**ACTIVITY:** Which lines of the records contain the word "will"? Copy each one.

**RECORDS SHOWN:**
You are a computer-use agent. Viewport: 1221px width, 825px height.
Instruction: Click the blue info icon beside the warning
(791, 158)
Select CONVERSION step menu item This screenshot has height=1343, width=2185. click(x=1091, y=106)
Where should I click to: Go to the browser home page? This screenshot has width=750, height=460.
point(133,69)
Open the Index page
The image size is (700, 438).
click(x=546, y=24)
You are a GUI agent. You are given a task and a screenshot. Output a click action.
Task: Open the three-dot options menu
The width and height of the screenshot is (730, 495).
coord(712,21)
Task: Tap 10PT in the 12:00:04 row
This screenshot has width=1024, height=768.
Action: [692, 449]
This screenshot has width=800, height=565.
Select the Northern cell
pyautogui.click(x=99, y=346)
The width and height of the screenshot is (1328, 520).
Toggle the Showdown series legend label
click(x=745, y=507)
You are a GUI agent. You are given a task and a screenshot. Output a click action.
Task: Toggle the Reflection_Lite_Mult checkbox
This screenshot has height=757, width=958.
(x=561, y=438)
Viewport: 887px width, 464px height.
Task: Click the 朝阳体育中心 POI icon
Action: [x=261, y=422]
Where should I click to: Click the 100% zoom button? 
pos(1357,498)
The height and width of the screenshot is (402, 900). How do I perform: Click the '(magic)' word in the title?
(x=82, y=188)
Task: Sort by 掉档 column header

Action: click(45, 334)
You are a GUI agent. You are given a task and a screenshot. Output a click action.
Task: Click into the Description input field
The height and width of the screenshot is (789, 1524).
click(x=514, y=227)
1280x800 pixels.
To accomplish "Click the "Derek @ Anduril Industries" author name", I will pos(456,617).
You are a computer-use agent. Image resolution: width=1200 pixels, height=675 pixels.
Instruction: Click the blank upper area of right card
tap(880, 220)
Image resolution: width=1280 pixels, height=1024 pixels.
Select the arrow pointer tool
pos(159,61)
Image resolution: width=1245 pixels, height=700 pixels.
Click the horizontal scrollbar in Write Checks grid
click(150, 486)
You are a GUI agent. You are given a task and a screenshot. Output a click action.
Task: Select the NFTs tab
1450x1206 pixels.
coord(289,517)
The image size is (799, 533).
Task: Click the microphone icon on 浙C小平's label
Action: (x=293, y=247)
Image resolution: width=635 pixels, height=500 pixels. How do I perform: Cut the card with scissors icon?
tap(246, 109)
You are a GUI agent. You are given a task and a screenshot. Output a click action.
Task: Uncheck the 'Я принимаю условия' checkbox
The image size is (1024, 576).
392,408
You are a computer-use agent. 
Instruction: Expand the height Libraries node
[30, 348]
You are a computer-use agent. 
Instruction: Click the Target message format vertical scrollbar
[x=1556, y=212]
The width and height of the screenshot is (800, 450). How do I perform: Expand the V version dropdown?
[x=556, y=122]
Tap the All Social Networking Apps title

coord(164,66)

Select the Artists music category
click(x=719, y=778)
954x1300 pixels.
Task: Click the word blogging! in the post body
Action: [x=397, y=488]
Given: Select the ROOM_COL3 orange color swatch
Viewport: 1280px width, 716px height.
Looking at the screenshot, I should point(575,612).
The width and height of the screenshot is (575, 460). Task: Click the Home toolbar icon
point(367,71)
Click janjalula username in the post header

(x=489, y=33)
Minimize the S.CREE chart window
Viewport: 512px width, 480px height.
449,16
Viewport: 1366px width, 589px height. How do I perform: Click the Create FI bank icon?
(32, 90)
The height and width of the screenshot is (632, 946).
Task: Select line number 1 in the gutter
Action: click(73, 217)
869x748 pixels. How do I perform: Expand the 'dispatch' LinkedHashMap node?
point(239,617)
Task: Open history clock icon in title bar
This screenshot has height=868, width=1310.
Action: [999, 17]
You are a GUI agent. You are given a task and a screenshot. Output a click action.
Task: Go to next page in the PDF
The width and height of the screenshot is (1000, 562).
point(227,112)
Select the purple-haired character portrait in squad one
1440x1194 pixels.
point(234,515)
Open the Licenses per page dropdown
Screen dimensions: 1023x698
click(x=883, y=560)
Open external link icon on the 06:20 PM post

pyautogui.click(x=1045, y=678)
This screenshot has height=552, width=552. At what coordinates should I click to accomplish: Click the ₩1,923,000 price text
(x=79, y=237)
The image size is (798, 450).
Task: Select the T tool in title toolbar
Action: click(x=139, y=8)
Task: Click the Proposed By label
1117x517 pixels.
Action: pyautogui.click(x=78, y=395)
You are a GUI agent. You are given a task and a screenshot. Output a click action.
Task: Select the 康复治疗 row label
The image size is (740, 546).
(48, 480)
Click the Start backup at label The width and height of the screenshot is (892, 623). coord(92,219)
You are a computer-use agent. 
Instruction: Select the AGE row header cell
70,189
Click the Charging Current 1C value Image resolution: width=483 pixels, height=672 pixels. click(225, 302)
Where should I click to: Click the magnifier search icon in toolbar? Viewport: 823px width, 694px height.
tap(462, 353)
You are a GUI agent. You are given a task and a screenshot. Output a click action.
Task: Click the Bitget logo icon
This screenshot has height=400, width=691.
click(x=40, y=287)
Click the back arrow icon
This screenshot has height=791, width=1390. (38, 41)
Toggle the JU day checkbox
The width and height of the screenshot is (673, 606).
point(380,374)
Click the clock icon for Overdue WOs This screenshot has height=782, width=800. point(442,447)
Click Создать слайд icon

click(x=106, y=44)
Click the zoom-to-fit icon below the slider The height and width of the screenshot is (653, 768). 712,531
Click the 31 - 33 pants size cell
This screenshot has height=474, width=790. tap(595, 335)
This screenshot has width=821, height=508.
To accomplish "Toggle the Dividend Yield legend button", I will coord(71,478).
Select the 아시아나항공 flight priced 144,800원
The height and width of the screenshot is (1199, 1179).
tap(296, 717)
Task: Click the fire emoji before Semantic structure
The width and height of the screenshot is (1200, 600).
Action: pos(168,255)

**ANSWER TO THE PROBLEM:**
To accomplish "Click the "Derek @ Anduril Industries" author name", I will pos(456,617).
To accomplish "Toggle the Dividend Yield legend button", I will coord(71,478).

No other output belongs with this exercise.